Collected data entries
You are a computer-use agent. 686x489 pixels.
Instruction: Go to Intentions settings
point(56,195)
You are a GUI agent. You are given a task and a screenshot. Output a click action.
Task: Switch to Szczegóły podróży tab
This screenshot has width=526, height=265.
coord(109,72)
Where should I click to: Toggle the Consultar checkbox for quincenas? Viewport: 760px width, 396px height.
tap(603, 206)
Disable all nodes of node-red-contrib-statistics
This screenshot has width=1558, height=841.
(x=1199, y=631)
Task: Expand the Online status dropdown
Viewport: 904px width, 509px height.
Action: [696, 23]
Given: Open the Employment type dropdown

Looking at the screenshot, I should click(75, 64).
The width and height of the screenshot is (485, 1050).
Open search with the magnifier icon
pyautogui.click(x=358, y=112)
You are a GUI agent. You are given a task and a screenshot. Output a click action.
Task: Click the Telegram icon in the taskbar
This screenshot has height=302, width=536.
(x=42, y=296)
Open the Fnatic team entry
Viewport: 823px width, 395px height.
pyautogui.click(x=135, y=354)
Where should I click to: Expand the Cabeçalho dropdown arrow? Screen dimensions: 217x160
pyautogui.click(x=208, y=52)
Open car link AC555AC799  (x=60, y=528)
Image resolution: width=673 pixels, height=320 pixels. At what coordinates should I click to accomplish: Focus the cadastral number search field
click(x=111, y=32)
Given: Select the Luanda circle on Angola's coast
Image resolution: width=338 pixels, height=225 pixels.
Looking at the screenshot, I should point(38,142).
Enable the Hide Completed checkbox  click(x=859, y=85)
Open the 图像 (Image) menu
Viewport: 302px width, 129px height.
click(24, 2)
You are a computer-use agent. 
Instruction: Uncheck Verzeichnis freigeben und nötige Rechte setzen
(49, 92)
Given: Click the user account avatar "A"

* **Task details**:
Only the lines above starting at the one containing "Disable all nodes" and ending at the one containing "The width and", both included, are to be returned, exactly as they read.

* **Reply to the task**:
Disable all nodes of node-red-contrib-statistics
This screenshot has width=1558, height=841.
(x=1199, y=631)
Task: Expand the Online status dropdown
Viewport: 904px width, 509px height.
Action: [696, 23]
Given: Open the Employment type dropdown

Looking at the screenshot, I should click(75, 64).
The width and height of the screenshot is (485, 1050).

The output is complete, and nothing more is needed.